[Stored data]
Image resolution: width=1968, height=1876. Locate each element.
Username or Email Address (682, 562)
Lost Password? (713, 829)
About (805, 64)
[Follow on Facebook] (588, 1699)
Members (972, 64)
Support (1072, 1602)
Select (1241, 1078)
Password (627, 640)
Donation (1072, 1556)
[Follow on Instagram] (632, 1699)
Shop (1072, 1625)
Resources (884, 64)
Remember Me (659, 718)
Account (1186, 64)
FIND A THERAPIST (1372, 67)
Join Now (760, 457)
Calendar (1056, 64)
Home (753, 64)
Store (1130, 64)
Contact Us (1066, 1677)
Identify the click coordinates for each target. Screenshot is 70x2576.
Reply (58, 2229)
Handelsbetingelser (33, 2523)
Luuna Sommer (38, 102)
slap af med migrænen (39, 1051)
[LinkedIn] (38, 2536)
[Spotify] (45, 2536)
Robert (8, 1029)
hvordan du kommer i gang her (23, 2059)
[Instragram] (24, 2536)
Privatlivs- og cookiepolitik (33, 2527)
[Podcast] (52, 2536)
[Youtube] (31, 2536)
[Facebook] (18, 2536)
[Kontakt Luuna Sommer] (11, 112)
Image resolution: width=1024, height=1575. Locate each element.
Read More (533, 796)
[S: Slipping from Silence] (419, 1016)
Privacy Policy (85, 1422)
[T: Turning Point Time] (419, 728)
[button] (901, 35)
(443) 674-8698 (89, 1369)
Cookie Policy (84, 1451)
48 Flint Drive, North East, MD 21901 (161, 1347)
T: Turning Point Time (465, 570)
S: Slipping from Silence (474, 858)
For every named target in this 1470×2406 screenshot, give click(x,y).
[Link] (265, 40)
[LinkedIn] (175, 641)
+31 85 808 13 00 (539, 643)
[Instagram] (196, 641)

**Assignment**
The lines above, starting at the one with "[Instragram] (24, 2536)" and ending at the one with "Cookie Policy (84, 1451)", are the only ones to return, exactly as written.

**Expected output**
[Instragram] (24, 2536)
Privatlivs- og cookiepolitik (33, 2527)
[Podcast] (52, 2536)
[Youtube] (31, 2536)
[Facebook] (18, 2536)
[Kontakt Luuna Sommer] (11, 112)
Image resolution: width=1024, height=1575. Locate each element.
Read More (533, 796)
[S: Slipping from Silence] (419, 1016)
Privacy Policy (85, 1422)
[T: Turning Point Time] (419, 728)
[button] (901, 35)
(443) 674-8698 (89, 1369)
Cookie Policy (84, 1451)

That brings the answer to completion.